- Opening Delimiter -
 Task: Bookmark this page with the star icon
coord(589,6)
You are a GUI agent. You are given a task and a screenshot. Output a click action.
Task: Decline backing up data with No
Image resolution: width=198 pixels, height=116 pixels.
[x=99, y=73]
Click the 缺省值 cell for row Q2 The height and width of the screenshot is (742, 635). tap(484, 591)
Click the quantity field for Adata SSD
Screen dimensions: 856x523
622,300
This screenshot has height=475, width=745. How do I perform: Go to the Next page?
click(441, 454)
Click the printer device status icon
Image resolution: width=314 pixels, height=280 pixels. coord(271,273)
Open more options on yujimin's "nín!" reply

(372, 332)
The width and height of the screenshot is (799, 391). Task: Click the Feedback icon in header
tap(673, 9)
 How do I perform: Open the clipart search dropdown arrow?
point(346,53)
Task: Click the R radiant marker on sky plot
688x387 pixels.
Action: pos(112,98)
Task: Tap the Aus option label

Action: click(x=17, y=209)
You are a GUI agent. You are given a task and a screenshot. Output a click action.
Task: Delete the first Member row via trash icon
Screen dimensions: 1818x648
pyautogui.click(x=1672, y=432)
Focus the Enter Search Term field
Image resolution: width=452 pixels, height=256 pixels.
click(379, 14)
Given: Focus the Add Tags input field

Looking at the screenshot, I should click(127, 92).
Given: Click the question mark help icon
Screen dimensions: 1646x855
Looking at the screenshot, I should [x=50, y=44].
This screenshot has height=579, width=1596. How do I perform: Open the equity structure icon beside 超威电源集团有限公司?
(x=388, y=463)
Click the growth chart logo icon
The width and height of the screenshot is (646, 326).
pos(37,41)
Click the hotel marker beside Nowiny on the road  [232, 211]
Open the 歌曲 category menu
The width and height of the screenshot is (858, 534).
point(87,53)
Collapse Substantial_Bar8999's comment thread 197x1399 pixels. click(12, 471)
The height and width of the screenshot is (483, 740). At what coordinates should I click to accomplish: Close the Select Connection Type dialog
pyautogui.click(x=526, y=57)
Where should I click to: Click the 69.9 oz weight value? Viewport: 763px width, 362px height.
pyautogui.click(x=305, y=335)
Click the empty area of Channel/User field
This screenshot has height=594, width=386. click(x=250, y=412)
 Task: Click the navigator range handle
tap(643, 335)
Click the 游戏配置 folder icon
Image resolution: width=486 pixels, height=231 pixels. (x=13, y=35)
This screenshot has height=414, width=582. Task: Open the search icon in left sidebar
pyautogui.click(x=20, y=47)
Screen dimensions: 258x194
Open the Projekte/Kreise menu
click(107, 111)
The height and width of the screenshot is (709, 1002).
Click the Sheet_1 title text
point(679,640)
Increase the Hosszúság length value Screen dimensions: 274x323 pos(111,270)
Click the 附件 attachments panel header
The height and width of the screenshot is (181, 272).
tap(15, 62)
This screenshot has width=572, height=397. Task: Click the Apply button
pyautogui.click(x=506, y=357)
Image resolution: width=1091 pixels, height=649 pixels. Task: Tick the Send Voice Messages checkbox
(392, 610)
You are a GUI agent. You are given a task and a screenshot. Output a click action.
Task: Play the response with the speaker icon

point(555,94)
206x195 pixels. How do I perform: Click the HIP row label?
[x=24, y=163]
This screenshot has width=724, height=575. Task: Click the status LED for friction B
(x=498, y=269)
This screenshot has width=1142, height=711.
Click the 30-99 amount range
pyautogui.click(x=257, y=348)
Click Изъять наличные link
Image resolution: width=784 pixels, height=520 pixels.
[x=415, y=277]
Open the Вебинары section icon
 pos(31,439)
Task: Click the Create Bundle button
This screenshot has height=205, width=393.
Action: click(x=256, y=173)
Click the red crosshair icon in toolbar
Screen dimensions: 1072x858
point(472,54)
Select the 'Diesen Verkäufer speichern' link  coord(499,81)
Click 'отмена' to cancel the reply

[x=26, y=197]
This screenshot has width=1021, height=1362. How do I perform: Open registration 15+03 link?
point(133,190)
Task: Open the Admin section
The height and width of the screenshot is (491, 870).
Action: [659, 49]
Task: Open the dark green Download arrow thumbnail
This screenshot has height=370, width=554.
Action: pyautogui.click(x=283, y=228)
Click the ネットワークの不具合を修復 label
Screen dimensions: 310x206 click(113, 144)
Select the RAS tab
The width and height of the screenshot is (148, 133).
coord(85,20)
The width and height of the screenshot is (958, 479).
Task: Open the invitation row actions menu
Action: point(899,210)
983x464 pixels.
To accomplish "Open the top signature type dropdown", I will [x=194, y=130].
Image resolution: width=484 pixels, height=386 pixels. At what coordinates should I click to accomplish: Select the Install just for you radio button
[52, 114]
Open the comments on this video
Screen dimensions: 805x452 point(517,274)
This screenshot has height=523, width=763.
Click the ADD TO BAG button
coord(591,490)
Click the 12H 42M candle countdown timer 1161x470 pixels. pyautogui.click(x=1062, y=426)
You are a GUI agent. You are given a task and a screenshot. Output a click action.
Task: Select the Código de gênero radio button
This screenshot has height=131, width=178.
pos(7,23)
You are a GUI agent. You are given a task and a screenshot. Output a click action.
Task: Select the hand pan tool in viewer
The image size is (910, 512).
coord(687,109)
- Closing Delimiter -
**Task details**
Check each line of the listing above for the string "marker", and report how many lines contain it, as a number alone.

**Reply**
2